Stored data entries
--- START ---
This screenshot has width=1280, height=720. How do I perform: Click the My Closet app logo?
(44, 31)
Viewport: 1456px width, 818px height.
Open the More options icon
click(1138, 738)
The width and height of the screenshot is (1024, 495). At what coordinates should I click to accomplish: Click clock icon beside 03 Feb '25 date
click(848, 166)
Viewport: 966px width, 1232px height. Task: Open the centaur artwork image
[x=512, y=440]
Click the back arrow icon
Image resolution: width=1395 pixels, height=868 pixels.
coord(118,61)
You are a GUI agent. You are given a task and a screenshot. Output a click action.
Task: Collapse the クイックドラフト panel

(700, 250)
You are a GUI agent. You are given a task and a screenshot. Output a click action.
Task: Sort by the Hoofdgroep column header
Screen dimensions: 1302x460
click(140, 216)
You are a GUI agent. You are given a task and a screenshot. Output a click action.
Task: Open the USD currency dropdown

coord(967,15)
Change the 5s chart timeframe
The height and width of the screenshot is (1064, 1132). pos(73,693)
--- END ---
— Problem requirements —
Each line from the one with "Task: Collapse the クイックドラフト panel" through the end of the entries above is to be returned word for word. Nothing else belongs in the answer.

— Answer space —
Task: Collapse the クイックドラフト panel

(700, 250)
You are a GUI agent. You are given a task and a screenshot. Output a click action.
Task: Sort by the Hoofdgroep column header
Screen dimensions: 1302x460
click(140, 216)
You are a GUI agent. You are given a task and a screenshot. Output a click action.
Task: Open the USD currency dropdown

coord(967,15)
Change the 5s chart timeframe
The height and width of the screenshot is (1064, 1132). pos(73,693)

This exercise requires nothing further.